Apache Hadoop is designed to run across a bunch of commodity machines (nodes). This was not designed to be run in a cloud based complex scenarios. But, because cloud allows simulation of individual nodes through VMs , cloud based Hadoop clusters emerged. But that presents an understanding difficulty for me. When I study any standard explanation of a Hadoop cluster it's always on-prem architecture because all the Hadoop architecture is explained in terms of logical & simple on-prem view in mind. But this presents difficulty in understanding how a cloud based cluster works -- especially concepts such as HDFS, data locality etc. In on-prem version of explanation every node has its own 'local' storage (it also implies that storage hardware is fixed for a specific node, it doesn't get shuffled) and it's also is not assumed that the node is ever deleted. Also, we treat that storage as part of the node itself so we never think of killing a node and retaining storage for later use.

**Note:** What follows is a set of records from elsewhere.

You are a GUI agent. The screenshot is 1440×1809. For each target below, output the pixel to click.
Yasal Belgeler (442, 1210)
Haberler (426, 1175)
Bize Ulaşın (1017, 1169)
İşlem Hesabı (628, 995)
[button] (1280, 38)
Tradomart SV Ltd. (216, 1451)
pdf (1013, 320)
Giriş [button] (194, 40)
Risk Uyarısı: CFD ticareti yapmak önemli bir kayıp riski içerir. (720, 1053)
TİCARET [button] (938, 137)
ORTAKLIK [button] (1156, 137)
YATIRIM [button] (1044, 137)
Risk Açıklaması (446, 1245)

Now in cloud based Hadoop(HDInsight) model we can attach any Azure Storage account as primary storage for the cluster. So lets say if we have a cluster with 4 worker nodes and 2 head nodes , that single Azure Storage account acts as HDFS space for 6 virtual machines? And again , actual business data is not even stored on that -- it's stored on additional attached storage accounts. So I am not able to understand how does this get translated to on-prem Hadoop cluster? The core design of Hadoop cluster revolves around the concept of data locality , that data resides closest to processing. I know that when we create HDInsight cluster we create it in the same region as the storage accounts being attached. But it's more like multiple processing units (VMs) all sharing common storage rather than individual nodes with their own local storage. Probably , as long as it can accesses data fast enough (as though it resided locally) in the data center , it should not matter. But not sure if that's the case. The cloud based model presents the following picture to me:-
Can someone explain exactly how Apache Hadoop design gets translated into Azure based model ? The confusion arises from the fact that storage accounts are fixed and we can kill/spin cluster any time we want pointing to the same storage accounts.